Le delibere assembleari sono obbligatorie per i condomini, pur se impugnate.

Nota a Sentenza del Tribunale di Milano n. 4895 depositata il 3 maggio 2017.

Il Tribunale meneghino ribadisce - ancora una volta - il cristallizzato concetto secondo cui in sede di opposizione a decreto ingiuntivo immediatamente esecutivo emesso ai sensi dell'art. 63 disp. att. c.c., non è possibile chiedere la declaratoria di nullità e/o annullabilità della delibera di approvazione del rendiconto da cui scaturisce il credito azionato (Cassazione n. 10427/2000, Cassazione 26629/2009, Cassazione n. 454/2017 e Tribunale di Roma del 23 gennaio 2017).

Lunedi 8 Maggio 2017

Nella fattispecie una società condomina si era sottratta al pagamento di alcuni oneri condominiali, ritenendo errate le somme richieste; il Condominio replicava che dette spese, portate a consuntivo e preventivo per la gestione ordinaria, per il riscaldamento e per lavori di manutenzione dell'ascensore, erano state deliberate e approvate da due diverse assemblee, cui peraltro la condomina era presente e che non erano state impugnate nei termini di legge, divenendo così definitive; risultava, invece, impugnata una successiva delibera il cui giudizio era al momento pendente senza l'avvenuta sospensione della delibera.

Stando così i fatti il Giudice rileva, in primo luogo, che l'efficacia delle delibere condominiali e la contribuzione delle spese comuni sono sottoposte a una particolare disciplina, intesa precipuamente a salvaguardare le esigenze di funzionalità del Condominio (Cassazione n. 7073/1999); che tale disciplina è dettata, in particolar modo, dall'art. 1137 c.c. per cui le decisioni adottate dall'assemblea sono obbligatorie per i condomini, pur se impugnate, salvo l'autorità giudiziaria adita ne ordini la sospensione (Cassazione n. 1093/1996).
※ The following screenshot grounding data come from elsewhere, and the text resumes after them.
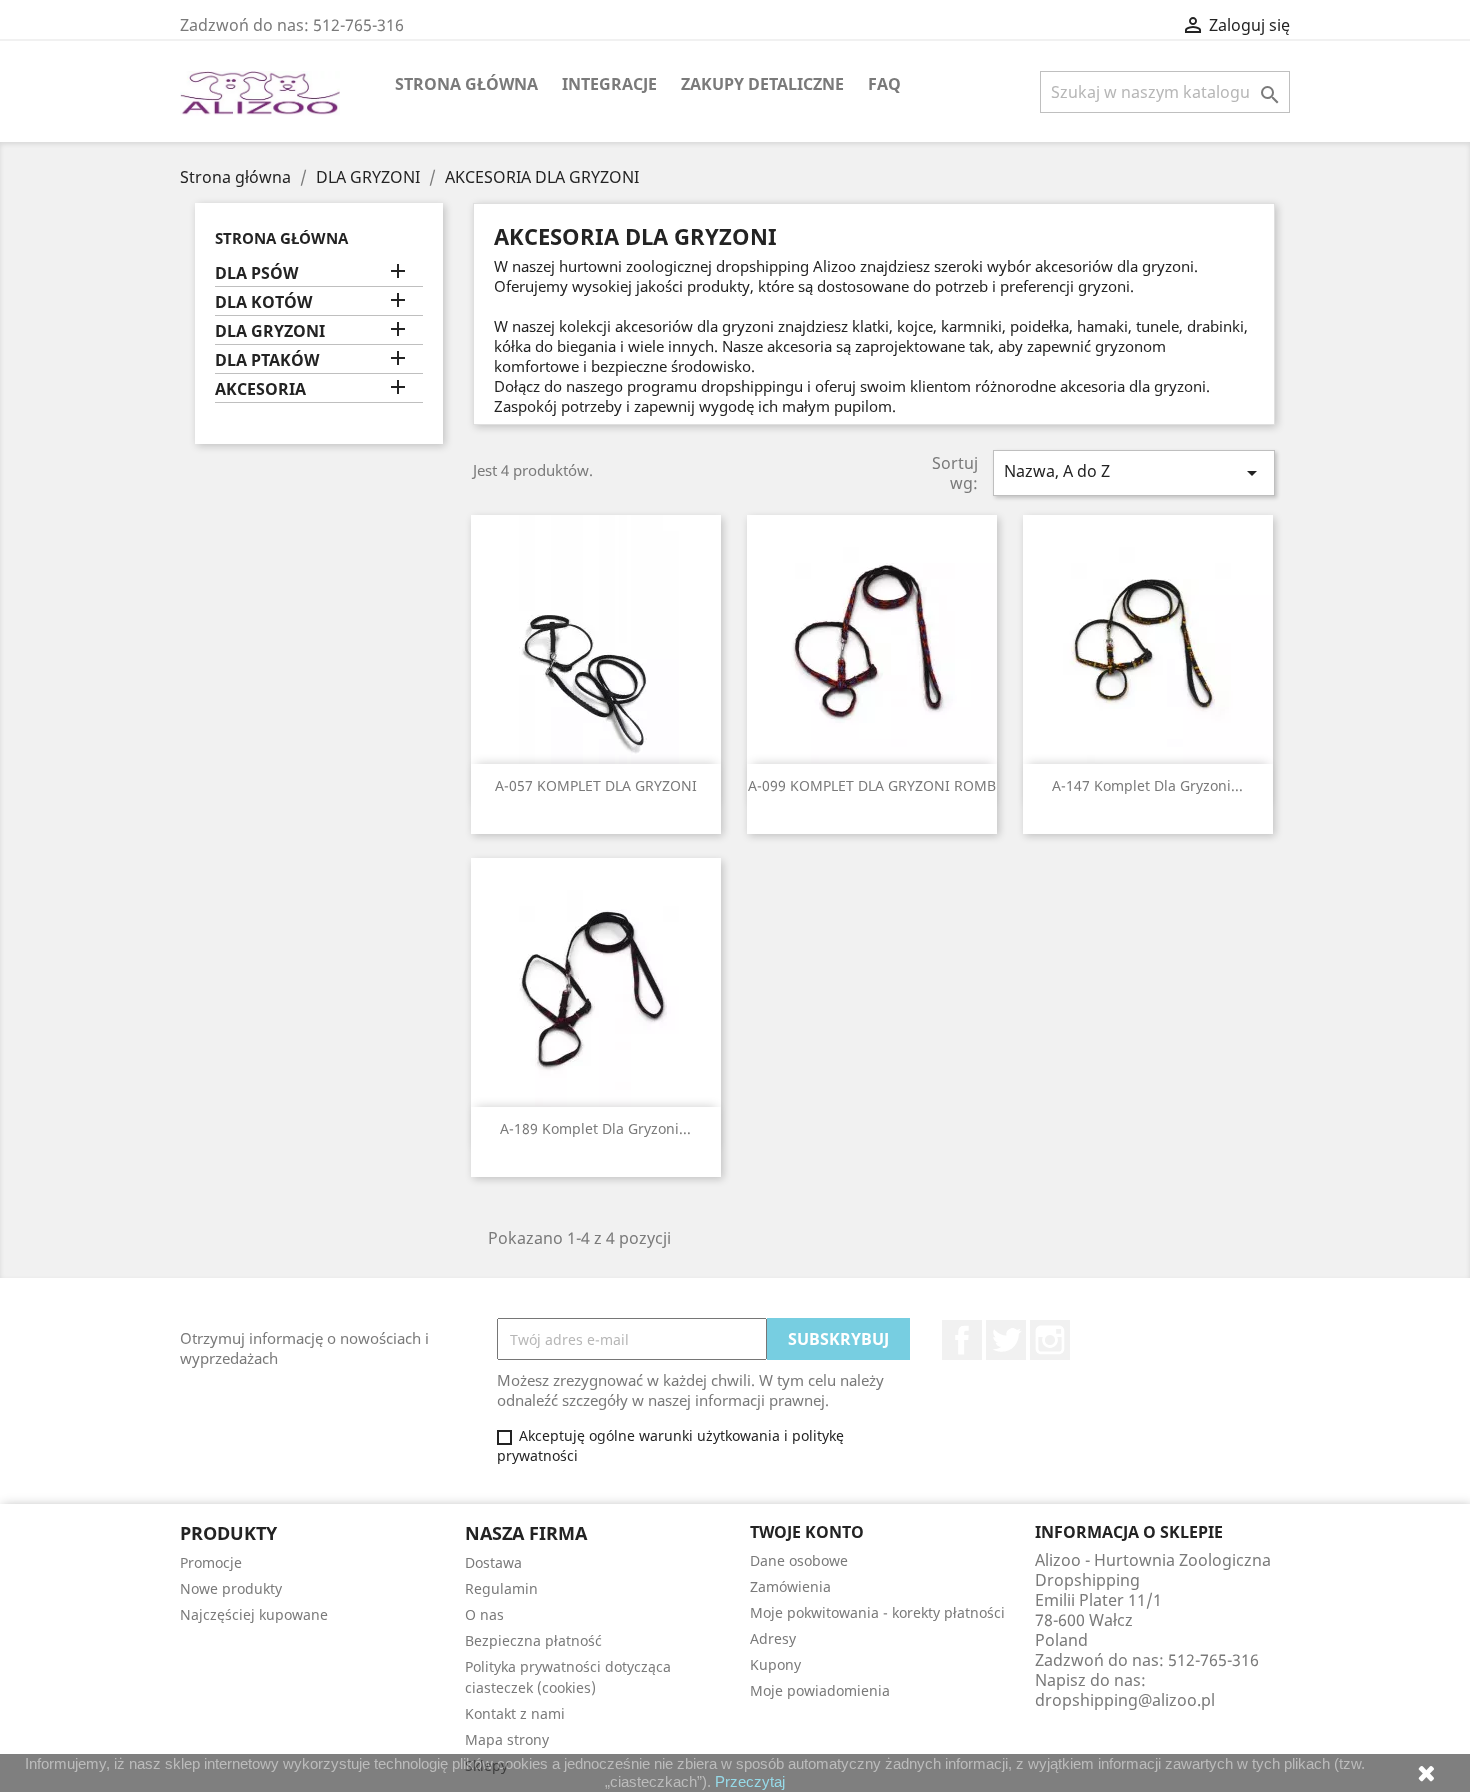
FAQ (884, 84)
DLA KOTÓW (263, 302)
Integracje (609, 84)
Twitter (1006, 1340)
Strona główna (466, 84)
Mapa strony (507, 1739)
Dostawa (493, 1562)
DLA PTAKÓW (267, 360)
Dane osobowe (799, 1560)
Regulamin (501, 1588)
Conseguenza logica di tale obbligatorietà è che le deliberazioni con cui vengono stabiliti i contributi dovuti dai singoli per far fronte alle spese condominiali e con cui viene attualizzato l'obbligo, previsto dall'art. 1123 c.c., in capo ai singoli condomini di far fronte agli oneri condominiali, costituiscono veri e propri titoli di credito del condominio e provano, esse sole e senza dubbio, l'esistenza di tale credito legittimando non solo la concessione del decreto ingiuntivo ex art. 63 disp. att. c.c. ma anche la relativa condanna al condomino di pagare le spese legali del giudizio di opposizione che questi proponga, poiché tale giudizio di opposizione è ristretto alla sola verifica dell'esistenza e dell'efficacia della delibera assembleare di approvazione della spesa e di ripartizione del relativo onere (Cassazione n. 2387/2003).
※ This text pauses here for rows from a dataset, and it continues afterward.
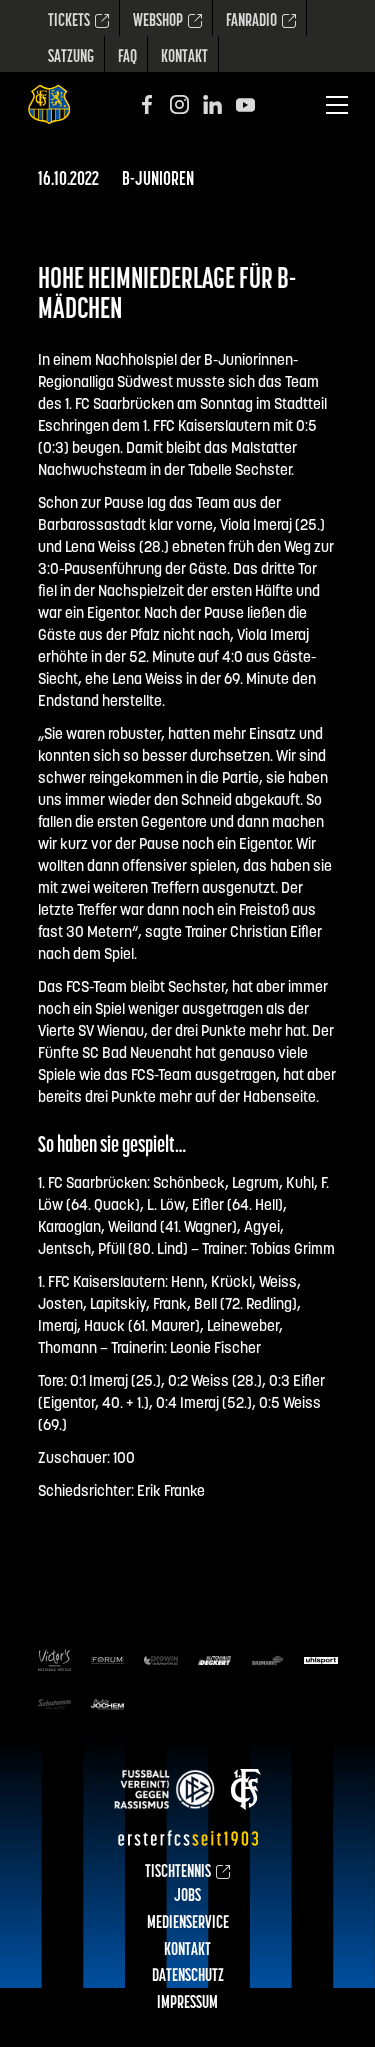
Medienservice (188, 1924)
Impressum (187, 2004)
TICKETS (69, 22)
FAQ (127, 58)
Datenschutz (188, 1977)
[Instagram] (179, 104)
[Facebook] (146, 104)
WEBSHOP (158, 22)
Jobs (187, 1897)
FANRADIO (251, 22)
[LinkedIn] (212, 104)
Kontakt (184, 58)
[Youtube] (245, 104)
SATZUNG (71, 58)
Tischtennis (178, 1873)
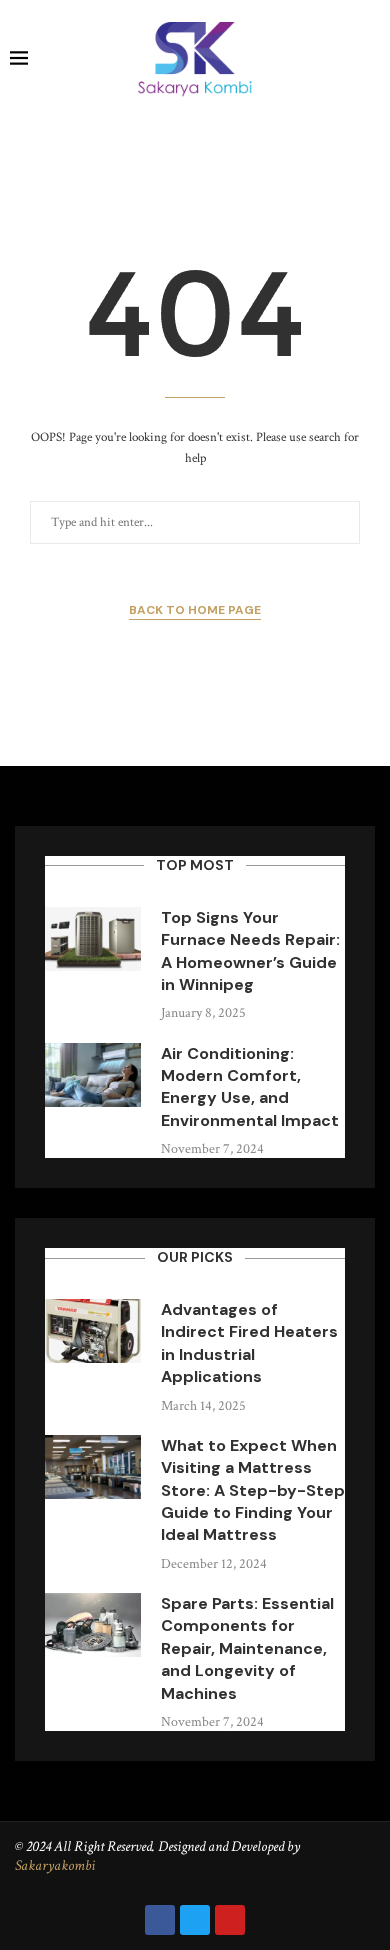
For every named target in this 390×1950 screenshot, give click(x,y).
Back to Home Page (195, 610)
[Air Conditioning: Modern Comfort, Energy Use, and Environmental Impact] (93, 1075)
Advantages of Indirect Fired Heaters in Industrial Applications (249, 1343)
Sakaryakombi (55, 1865)
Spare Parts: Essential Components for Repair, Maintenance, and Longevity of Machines (247, 1648)
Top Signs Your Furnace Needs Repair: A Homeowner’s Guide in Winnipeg (250, 951)
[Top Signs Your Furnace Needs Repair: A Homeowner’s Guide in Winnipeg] (93, 939)
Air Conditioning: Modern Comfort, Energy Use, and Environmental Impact (250, 1087)
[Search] (370, 61)
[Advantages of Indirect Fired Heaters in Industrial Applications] (93, 1331)
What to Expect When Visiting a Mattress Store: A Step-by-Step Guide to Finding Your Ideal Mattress (253, 1490)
Del resto il condomino dissenziente può impugnare la delibera ai sensi dell'art. 1137 c.c., nei trenta giorni per la declaratoria di annullabilità, senza decadenze, invece, se sussistono motivi di nullità, e, qualora tale delibera fosse accertata o dichiarata illegittima, costui avrà diritto alla restituzione di quanto, in forza di essa, fosse stato costretto a pagare indebitamente (Cassazione n. 7073/1999); infatti, nel procedimento di opposizione a d.i. emesso per la riscossione di contributi condominiali, il giudice dovrà limitarsi a verificare la perdurante esistenza ed efficacia delle relative delibere, senza poter sindacare, in via incidentale, la loro validità, essendo questo riservato esclusivamente al Giudice davanti a cui dette delibere siano state impugnate (Cassazione n. 26629/2009 e Cassazione n. 454/2017).

Nel caso all'attenzione, il Condominio ha provato il fatto costitutivo della propria domanda in quanto posto a fondamento delle due delibere assembleari valide ed efficaci perché non impugnate; l'opponente, invece, non è stato in grado di fornire la prova del fatto estintivo, impeditivo o modificativo dell'obbligazione corrispondente al pagamento delle spese ma ha solo opposto un presunto errore nelle somme richieste: per quanto sopra detto, però, tali argomentazioni non hanno pregio nel giudizio proposto e, al limite, nel solo caso di richiesta di nullità, il condomino avrebbe avuto l'opportunità di far valere le proprie ragioni in altra sede con atto di citazione ai sensi dell'art. 1137 c.c.; logica conseguenza è il rigetto dell'opposizione con la conferma della piena validità ed efficacia del decreto opposto e la condanna delle spese di lite in capo all'opponente soccombente.